Me voilà, à mon corps défendant, « dedans ». Il me fallait dès lors
assurer l’allure. C’est à dire rouler à très grande vitesse. Comme les
véhicules qui me précédaient, j’ai activé les feux de détresse. Lorsque vingt
minutes plus tard nous sommes arrivés à Oran Bernandville, une armada de
policiers au garde à vous, un tous les cinq mètres, nous accueillait. Des gouttelettes
de sueur froide, grosses comme des grêlons, perlaient sur mon front, sur ma
nuque et le long du dos. Comment sortir de ce qui m’apparaissait comme une
souricière ou un pétrin. « Nous sommes en danger » pensai-je, mon
fils et moi. Je me devais hélas constater que je n’avais de choix que de
continuer. Le boulevard Champagne (Gambetta), le rond-point du lycée Lotfi,
celui de l’Académie. Enfin la wilaya. Tout autour de l’immense escalier de
l’entrée officielle, les policiers en tenue et d’autres en civil me paraissaient
innombrables. Les premières voitures pénétrèrent dans le sous-sol de la
préfecture. Beaucoup (une trentaine ?) tentaient tant bien que mal de se
garer par-ci, par-là. A hauteur du 110 rue Mouloud Feraoun, j’ai stationné,
éteint aussitôt le moteur et désactivé les warnings.
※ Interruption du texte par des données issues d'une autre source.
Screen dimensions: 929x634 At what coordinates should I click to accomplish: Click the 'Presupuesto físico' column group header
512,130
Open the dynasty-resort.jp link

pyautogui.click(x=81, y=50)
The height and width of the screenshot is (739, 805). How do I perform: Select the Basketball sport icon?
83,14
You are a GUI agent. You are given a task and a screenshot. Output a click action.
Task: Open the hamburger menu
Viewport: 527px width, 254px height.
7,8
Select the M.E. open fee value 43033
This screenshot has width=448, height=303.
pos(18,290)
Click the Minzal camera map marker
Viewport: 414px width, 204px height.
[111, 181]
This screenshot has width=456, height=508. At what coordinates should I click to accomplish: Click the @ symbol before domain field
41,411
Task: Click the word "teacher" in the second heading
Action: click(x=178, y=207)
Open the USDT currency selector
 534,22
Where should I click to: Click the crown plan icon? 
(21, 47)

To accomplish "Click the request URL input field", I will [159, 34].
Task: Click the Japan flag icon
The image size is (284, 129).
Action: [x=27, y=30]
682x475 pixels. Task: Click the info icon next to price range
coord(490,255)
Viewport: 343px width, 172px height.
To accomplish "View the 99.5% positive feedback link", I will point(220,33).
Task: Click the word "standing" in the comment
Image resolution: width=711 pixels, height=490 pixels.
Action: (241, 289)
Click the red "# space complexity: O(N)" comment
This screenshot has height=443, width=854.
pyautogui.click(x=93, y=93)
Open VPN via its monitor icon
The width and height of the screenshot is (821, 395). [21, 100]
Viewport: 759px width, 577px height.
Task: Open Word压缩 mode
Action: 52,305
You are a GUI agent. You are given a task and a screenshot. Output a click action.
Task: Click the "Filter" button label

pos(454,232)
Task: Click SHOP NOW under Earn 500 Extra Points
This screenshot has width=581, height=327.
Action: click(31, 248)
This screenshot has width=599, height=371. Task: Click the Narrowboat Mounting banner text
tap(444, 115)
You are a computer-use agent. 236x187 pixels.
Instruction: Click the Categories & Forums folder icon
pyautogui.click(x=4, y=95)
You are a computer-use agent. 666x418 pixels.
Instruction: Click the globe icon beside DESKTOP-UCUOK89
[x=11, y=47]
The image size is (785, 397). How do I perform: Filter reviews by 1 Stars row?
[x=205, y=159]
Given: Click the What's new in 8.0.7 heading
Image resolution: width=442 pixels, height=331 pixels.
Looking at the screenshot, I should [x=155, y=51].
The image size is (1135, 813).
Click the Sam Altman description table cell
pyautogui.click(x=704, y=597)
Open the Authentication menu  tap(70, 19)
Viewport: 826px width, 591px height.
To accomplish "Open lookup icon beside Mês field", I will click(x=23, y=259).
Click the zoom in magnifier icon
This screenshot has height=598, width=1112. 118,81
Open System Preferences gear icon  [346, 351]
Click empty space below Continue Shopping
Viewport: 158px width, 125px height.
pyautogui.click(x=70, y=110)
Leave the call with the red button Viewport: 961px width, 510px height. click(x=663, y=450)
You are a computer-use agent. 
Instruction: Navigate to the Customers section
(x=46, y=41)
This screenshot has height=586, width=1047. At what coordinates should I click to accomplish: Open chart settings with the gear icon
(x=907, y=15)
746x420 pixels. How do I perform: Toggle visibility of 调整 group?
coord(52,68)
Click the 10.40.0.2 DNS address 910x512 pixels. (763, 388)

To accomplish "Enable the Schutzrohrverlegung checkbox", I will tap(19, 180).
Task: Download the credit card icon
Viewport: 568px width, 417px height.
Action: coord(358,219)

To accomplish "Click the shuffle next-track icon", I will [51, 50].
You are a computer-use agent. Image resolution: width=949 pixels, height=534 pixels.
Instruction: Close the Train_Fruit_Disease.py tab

Je demeurai immobile,
alors que mon fils, jusque-là allongé sur la banquette arrière se réveilla, un
peu perdu. Je l’étais plus que lui. Je lui ai demandé de rester calme. Je ne
sortirai pas du véhicule, pas dans l’immédiat. J’ai attendu que mon esprit me
revienne et que les autres véhicules se furent vidés de leurs passagers, une
dizaine de minutes, avant de repartir, avec le maximum de douceur. Il me
fallait planer si possible. Si j’avais pu nous rendre transparents, je n’aurais
pas hésité à le faire. Vingt minutes plus tard, nous étions à El Hamri. Le « stade
du 19 juin » était bien rempli. Avec M. nous nous sommes installés dans
les tribunes, à moins de cent mètres du président Boudiaf, que je montrais du
doigt à mon fils, assis sur mes épaules, « il est là, regarde ». Comme nous il assistait à
la finale de la coupe d’Algérie. La JSK a battu l’ASO par 1 à 0. J’ai mis
plusieurs semaines à me remettre de mes émotions de la journée.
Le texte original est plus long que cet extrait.